§ SOURCE EXTRACT:
Sign Service is a lightweight, stateless Bitcoin signing microservice built on top of BDK (Bitcoin Dev Kit) and Axum.

It provides HTTP APIs to:

  • Derive Bitcoin keys and addresses from a mnemonic and derivation path
  • Sign Bitcoin PSBTs (Partially Signed Bitcoin Transactions) using a mnemonic
  • Run without persistent storage (in-memory only)

The service is designed for backend systems, wallets, and automation services that require deterministic Bitcoin key derivation and transaction signing.


2. What This Service Is Used For

This service can be used to:

  • Act as a remote Bitcoin signer
  • Derive xprv / xpub / address from a BIP-39 mnemonic
  • Sign PSBTs generated by external systems (wallets, indexers, trading systems)
  • Integrate Bitcoin signing logic into backend services without embedding wallet logic everywhere

Typical use cases include:

  • Custody or semi-custodial signing services
  • Automated Bitcoin transaction pipelines
  • Backend services that separate transaction construction and signing
  • Multi-account or multi-derivation-path key management systems

3. Architecture and Modules

Core Components

Module Description
Axum HTTP Server Provides REST APIs
BDK Wallet Used for descriptor-based signing
BIP-39 Mnemonic parsing
BIP-32 HD key derivation
Miniscript Descriptor parsing and validation

Design Characteristics

  • Stateless: No wallet or database persistence
  • Descriptor-based: Uses wpkh() descriptors
  • In-memory wallet: Wallet is created per request
  • Network-aware: Supports different Bitcoin networks via config

4. API Endpoints

4.1 Health Check

GET /health

Returns service health status.

Response

ok

4.2 Derive Keys and Address

POST /get_pubkey_addres

Derives xprv, xpub, and a Bitcoin address from a mnemonic and derivation path.

Request Body

{
  "mnemonic": "abandon abandon abandon ...",
  "derivation_path": "m/84h/827166h/0h"
}

Response

{
  "xprv": "wpkh(tprv...)",
  "xpub": "wpkh(tpub...)",
  "address": "bc1q..."
}

Notes

  • derivation_path is the account-level path
  • The service internally derives the first external address (/0/0)

§ REQUEST 1: According to the Sign Service overview, what kind of descriptors does the service use for signing?
§ REQUEST 2: Reproduce everything in the Sign Service overview from "GET /health" down to "and derivation path.".

Records for locating described items:

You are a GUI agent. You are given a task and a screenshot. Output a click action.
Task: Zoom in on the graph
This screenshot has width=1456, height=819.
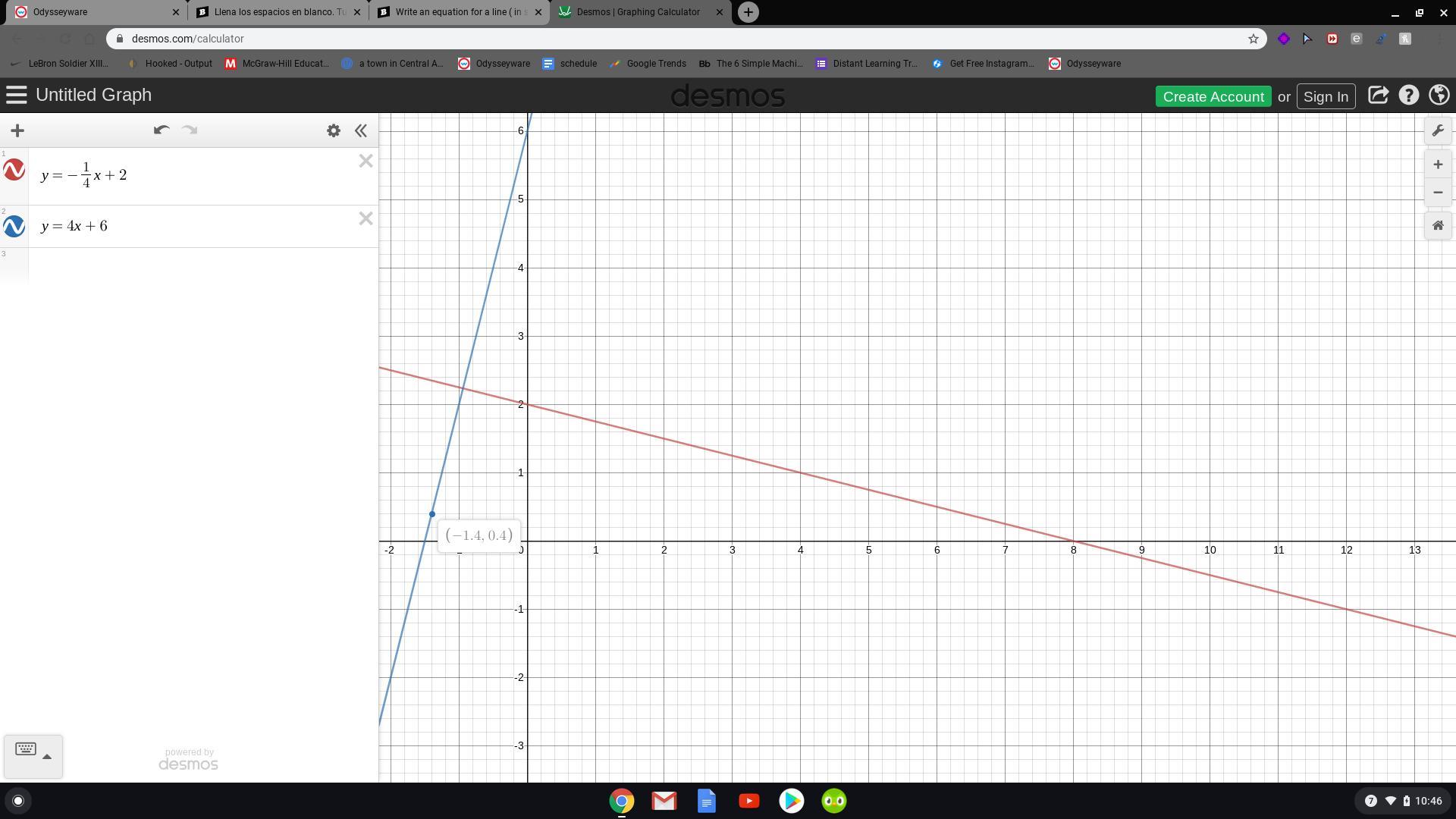click(x=1437, y=165)
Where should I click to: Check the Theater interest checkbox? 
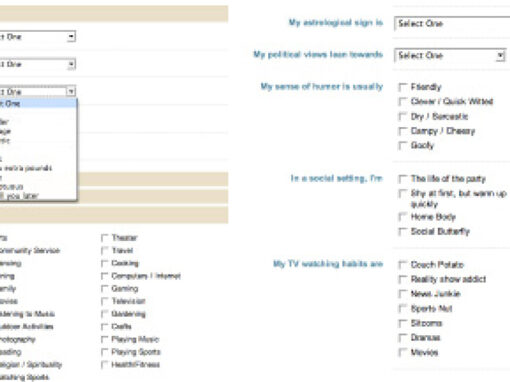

§ EXPECTED OUTPUT 1: wpkh() descriptors.

§ EXPECTED OUTPUT 2:
GET /health

Returns service health status.

Response

ok

4.2 Derive Keys and Address

POST /get_pubkey_addres

Derives xprv, xpub, and a Bitcoin address from a mnemonic and derivation path.